The Colors of Magic, Part 1: Black, White, Grey, and Muddy
 
"White magic is poetry.  Black magic is anything that works." - Victor Anderson

In Modern Magick Donald Michael Kraig defines black magic the way most people would expect...that is, magic used to do harm.  However, he defines magic used for practical ends to do good as grey magic, and goes on to emphasize that in seeking to do one person good you may accidentally do another harm.  White magic, he says, is only magic used to connect you with the divine...in Western occultism, that means your Holy Guardian Angel.  

I have...issues...with this, aside from the subtle racism of "white = Good/black = Evil."  I believe he got these definitions straight from his Golden Dawn sources, and I think they are wrong too.  Heh.  But the problem here is fundamentally a difference of world-view.  If you believe that spirit and matter are two completely different things, and that "goodness" resides primarily in the non-material, then of course you think that the purpose of all "spiritual" activity is to connect with that non-material source of goodness, which is above all petty matters of the flesh or paying rent; and further, that any application of spiritual power to mundane or material matters is missing the point at best and at worst a serious misuse of such power.  

I don't agree with any of that.  It doesn't help that he seems to muddle "benefit" with "good."  I don't have a problem with using magic for either doing good or my personal benefit, but I don't confuse the two.  Later in the book he says that for the advanced magician there isn't really any white, black, or grey magic...by which he seems to mean that if you're enlightened enough you won't want to do bad things with magic.  I think that's both kind of true and really stupid.  That is, I do think that if you are well-integrated enough and connected with your Godself (in Faery parlance) or Holy Guardian Angel, you are considerably less likely to want to do stupid things that will bite you on the ass, or which are malicious or short-sighted, because of the added perspective.  However...There are a lot more people in the world who think they are enlightened than who actually are.  We've all met people who are completely convinced that they are too "advanced" to feel anger or other base motives, when it's obvious to everyone around them that they are fooling themselves.  As neighbors and acquaintances those people are annoying; as workers of magic they are dangerous.  And where it starts is being ashamed about wanting what you want and seeing that as "bad," which just encourages you to conflate what you want with what is "good."  Good for me isn't always good for you, or for everyone.  Sometimes I may choose one over the other, but I try not to ever confuse them. 

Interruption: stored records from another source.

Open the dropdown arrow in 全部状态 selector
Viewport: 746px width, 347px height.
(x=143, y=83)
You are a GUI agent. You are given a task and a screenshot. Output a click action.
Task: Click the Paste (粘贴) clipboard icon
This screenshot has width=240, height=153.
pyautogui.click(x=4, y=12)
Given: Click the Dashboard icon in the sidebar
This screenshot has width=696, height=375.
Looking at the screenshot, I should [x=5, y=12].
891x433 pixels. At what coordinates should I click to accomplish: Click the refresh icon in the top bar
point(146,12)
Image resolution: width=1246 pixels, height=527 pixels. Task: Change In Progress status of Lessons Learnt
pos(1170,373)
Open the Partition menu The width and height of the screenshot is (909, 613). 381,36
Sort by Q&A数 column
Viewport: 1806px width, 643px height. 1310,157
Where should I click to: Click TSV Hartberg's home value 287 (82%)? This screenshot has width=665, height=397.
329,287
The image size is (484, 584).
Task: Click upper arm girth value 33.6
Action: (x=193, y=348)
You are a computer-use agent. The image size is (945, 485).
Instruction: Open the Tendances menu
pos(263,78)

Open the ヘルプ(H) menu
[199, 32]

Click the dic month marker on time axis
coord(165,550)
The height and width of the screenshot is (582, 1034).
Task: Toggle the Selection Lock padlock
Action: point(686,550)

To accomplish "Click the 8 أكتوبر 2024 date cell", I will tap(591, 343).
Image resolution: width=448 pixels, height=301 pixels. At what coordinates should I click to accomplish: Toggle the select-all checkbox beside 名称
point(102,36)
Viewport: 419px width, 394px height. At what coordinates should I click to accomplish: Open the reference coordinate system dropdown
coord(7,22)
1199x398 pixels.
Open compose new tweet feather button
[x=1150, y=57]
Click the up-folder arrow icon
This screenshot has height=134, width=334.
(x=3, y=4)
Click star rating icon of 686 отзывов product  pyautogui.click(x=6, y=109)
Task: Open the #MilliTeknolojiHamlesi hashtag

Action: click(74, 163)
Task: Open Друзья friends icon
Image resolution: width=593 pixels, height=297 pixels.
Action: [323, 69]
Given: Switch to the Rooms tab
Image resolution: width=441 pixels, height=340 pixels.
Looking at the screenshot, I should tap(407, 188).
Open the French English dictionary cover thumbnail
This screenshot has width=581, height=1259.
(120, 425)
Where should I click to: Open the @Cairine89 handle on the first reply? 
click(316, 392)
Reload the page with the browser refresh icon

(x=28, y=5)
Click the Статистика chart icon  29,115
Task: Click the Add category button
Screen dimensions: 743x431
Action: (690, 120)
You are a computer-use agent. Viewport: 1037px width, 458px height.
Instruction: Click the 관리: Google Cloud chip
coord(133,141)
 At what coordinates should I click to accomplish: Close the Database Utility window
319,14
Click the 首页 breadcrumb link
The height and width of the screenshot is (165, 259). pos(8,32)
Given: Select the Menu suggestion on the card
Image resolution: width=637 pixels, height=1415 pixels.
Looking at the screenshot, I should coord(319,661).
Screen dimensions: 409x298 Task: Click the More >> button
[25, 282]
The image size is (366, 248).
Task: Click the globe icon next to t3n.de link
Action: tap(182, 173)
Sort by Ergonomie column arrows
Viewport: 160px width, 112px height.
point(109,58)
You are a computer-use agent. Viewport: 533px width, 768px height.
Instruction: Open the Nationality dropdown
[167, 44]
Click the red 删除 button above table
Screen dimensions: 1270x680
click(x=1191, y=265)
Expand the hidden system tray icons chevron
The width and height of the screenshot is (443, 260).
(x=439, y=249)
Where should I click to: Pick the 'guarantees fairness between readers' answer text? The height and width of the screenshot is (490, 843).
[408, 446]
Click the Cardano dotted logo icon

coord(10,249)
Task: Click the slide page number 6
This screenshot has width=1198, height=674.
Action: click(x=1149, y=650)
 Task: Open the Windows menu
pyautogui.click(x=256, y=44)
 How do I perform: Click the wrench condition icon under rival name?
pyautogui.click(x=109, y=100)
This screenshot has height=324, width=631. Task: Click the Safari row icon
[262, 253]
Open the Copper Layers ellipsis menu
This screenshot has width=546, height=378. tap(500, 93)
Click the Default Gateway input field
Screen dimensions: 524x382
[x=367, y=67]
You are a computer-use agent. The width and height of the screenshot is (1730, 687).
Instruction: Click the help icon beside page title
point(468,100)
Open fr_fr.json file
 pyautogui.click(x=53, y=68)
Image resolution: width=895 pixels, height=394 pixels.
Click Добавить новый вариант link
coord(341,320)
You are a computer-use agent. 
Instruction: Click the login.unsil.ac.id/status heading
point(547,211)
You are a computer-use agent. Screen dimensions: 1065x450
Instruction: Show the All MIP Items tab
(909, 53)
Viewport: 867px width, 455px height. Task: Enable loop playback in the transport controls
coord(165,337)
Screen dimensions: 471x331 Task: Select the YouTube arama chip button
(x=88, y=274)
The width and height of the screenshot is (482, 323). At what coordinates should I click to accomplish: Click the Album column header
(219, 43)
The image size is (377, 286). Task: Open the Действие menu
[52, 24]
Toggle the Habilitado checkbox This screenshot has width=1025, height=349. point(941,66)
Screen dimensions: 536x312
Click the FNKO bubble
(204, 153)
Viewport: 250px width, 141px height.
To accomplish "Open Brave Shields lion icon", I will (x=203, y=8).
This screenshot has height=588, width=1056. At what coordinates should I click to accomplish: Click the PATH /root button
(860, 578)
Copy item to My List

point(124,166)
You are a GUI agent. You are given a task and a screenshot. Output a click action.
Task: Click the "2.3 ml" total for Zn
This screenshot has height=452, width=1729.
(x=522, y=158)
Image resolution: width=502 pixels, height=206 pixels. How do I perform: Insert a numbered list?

I especially do not confuse what I want with what deity wants; that's how you wind up with Christians making imprecatory prayers to harm innocent people with a clear conscience.  Or Pagans claiming that thus-and-such deity told them to do something which just happens to benefit them personally.  I note in passing that one word for this is hubris, and it's the kind of behavior that in Greek myths tends to get people into highly imaginative trouble.

It's not that I don't think there's any serious difference between beneficial and malefic magic, that the latter doesn't have consequences, or that it's not worth trying to suss out the difference; I do.  I just don't think that making sharp distinctions between "material" and "spiritual" is a useful way to accomplish any of that.  For one thing, I think those distinctions are false; I'm basically an animist, and not much of a Platonic dualist.   For another, you can absolutely do bad things for ostensibly spiritual reasons (see examples in preceding paragraph, also most of history).  I tend to judge good and evil by consequences, while acknowledging that can be difficult to do.  "Even the very wise cannot see all ends."   When judging the good or evil of one's own actions, a bit of humility can be strangely useful, while grandiosity is not.   

I have never thought that putting magic in a separate moral category, with special rules, made any sense.  If it's wrong (or right) to punch someone in the nose, then hexing them is pretty much the same.   That of course leads me to the conclusion that categorizing different types of magic in this way isn't especially helpful.  But if black and white don't mean evil and good, what do they mean?